# TASK ITEM:
Return every record below exactly as given.

# WORKING DATA:
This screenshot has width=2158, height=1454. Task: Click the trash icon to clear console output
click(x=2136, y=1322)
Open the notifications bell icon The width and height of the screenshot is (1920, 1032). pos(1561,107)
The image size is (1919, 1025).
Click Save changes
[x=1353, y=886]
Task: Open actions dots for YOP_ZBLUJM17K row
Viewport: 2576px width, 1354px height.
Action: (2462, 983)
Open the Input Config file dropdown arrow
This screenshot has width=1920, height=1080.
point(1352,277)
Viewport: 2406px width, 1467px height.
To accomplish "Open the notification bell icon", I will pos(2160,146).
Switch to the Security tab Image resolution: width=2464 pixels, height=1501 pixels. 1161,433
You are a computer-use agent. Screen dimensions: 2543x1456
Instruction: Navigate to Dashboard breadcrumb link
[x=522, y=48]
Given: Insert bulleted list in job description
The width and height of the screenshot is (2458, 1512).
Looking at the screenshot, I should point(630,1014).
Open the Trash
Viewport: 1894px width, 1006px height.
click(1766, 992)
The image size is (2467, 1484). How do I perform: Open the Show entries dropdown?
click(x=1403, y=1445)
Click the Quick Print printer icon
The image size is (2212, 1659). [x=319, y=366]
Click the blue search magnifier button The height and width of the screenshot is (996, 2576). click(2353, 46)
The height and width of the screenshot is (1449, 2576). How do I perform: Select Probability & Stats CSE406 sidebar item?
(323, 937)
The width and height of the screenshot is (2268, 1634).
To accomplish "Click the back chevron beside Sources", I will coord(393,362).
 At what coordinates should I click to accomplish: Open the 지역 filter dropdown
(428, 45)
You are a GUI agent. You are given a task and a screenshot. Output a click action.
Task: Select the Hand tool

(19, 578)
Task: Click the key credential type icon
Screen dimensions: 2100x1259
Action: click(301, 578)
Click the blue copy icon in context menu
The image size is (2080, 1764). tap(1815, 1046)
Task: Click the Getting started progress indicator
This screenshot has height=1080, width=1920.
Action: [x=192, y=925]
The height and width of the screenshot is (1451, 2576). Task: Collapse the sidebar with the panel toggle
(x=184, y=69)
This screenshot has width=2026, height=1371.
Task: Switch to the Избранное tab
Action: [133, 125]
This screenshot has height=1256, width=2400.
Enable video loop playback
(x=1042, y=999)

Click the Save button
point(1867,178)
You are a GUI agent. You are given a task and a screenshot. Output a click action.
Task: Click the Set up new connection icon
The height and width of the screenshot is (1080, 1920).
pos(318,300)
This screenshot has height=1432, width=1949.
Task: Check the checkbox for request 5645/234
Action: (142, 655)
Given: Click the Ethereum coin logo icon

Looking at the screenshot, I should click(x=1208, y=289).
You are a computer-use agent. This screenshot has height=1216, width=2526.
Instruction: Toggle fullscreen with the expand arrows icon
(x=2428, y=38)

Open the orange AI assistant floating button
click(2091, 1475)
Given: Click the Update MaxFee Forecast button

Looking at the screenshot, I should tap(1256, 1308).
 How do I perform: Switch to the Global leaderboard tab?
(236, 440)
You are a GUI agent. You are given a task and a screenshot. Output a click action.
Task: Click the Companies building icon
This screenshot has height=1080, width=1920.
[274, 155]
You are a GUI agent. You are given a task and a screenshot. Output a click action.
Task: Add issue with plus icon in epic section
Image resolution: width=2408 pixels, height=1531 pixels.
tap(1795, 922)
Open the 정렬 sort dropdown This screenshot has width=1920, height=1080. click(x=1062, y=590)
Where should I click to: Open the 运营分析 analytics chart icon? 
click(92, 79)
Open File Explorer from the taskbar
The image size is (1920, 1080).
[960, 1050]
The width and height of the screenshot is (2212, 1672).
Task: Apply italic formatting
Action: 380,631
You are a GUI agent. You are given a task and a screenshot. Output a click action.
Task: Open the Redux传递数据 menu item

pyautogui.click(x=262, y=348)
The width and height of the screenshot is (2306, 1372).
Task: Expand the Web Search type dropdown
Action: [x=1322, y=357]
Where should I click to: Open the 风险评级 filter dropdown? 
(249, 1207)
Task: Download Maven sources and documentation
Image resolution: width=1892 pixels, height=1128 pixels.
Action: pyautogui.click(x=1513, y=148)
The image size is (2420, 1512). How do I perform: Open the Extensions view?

# THE COMPLETED TASK:
This screenshot has width=2158, height=1454. Task: Click the trash icon to clear console output
click(x=2136, y=1322)
Open the notifications bell icon The width and height of the screenshot is (1920, 1032). pos(1561,107)
The image size is (1919, 1025).
Click Save changes
[x=1353, y=886]
Task: Open actions dots for YOP_ZBLUJM17K row
Viewport: 2576px width, 1354px height.
Action: (2462, 983)
Open the Input Config file dropdown arrow
This screenshot has width=1920, height=1080.
point(1352,277)
Viewport: 2406px width, 1467px height.
To accomplish "Open the notification bell icon", I will pos(2160,146).
Switch to the Security tab Image resolution: width=2464 pixels, height=1501 pixels. 1161,433
You are a computer-use agent. Screen dimensions: 2543x1456
Instruction: Navigate to Dashboard breadcrumb link
[x=522, y=48]
Given: Insert bulleted list in job description
The width and height of the screenshot is (2458, 1512).
Looking at the screenshot, I should point(630,1014).
Open the Trash
Viewport: 1894px width, 1006px height.
click(1766, 992)
The image size is (2467, 1484). How do I perform: Open the Show entries dropdown?
click(x=1403, y=1445)
Click the Quick Print printer icon
The image size is (2212, 1659). [x=319, y=366]
Click the blue search magnifier button The height and width of the screenshot is (996, 2576). click(2353, 46)
The height and width of the screenshot is (1449, 2576). How do I perform: Select Probability & Stats CSE406 sidebar item?
(323, 937)
The width and height of the screenshot is (2268, 1634).
To accomplish "Click the back chevron beside Sources", I will coord(393,362).
 At what coordinates should I click to accomplish: Open the 지역 filter dropdown
(428, 45)
You are a GUI agent. You are given a task and a screenshot. Output a click action.
Task: Select the Hand tool

(19, 578)
Task: Click the key credential type icon
Screen dimensions: 2100x1259
Action: click(301, 578)
Click the blue copy icon in context menu
The image size is (2080, 1764). tap(1815, 1046)
Task: Click the Getting started progress indicator
This screenshot has height=1080, width=1920.
Action: [x=192, y=925]
The height and width of the screenshot is (1451, 2576). Task: Collapse the sidebar with the panel toggle
(x=184, y=69)
This screenshot has width=2026, height=1371.
Task: Switch to the Избранное tab
Action: [133, 125]
This screenshot has height=1256, width=2400.
Enable video loop playback
(x=1042, y=999)

Click the Save button
point(1867,178)
You are a GUI agent. You are given a task and a screenshot. Output a click action.
Task: Click the Set up new connection icon
The height and width of the screenshot is (1080, 1920).
pos(318,300)
This screenshot has height=1432, width=1949.
Task: Check the checkbox for request 5645/234
Action: (142, 655)
Given: Click the Ethereum coin logo icon

Looking at the screenshot, I should click(x=1208, y=289).
You are a computer-use agent. This screenshot has height=1216, width=2526.
Instruction: Toggle fullscreen with the expand arrows icon
(x=2428, y=38)

Open the orange AI assistant floating button
click(2091, 1475)
Given: Click the Update MaxFee Forecast button

Looking at the screenshot, I should tap(1256, 1308).
 How do I perform: Switch to the Global leaderboard tab?
(236, 440)
You are a GUI agent. You are given a task and a screenshot. Output a click action.
Task: Click the Companies building icon
This screenshot has height=1080, width=1920.
[274, 155]
You are a GUI agent. You are given a task and a screenshot. Output a click action.
Task: Add issue with plus icon in epic section
Image resolution: width=2408 pixels, height=1531 pixels.
tap(1795, 922)
Open the 정렬 sort dropdown This screenshot has width=1920, height=1080. click(x=1062, y=590)
Where should I click to: Open the 运营分析 analytics chart icon? 
click(92, 79)
Open File Explorer from the taskbar
The image size is (1920, 1080).
[960, 1050]
The width and height of the screenshot is (2212, 1672).
Task: Apply italic formatting
Action: 380,631
You are a GUI agent. You are given a task and a screenshot. Output a click action.
Task: Open the Redux传递数据 menu item

pyautogui.click(x=262, y=348)
The width and height of the screenshot is (2306, 1372).
Task: Expand the Web Search type dropdown
Action: [x=1322, y=357]
Where should I click to: Open the 风险评级 filter dropdown? 
(249, 1207)
Task: Download Maven sources and documentation
Image resolution: width=1892 pixels, height=1128 pixels.
Action: pyautogui.click(x=1513, y=148)
The image size is (2420, 1512). How do I perform: Open the Extensions view?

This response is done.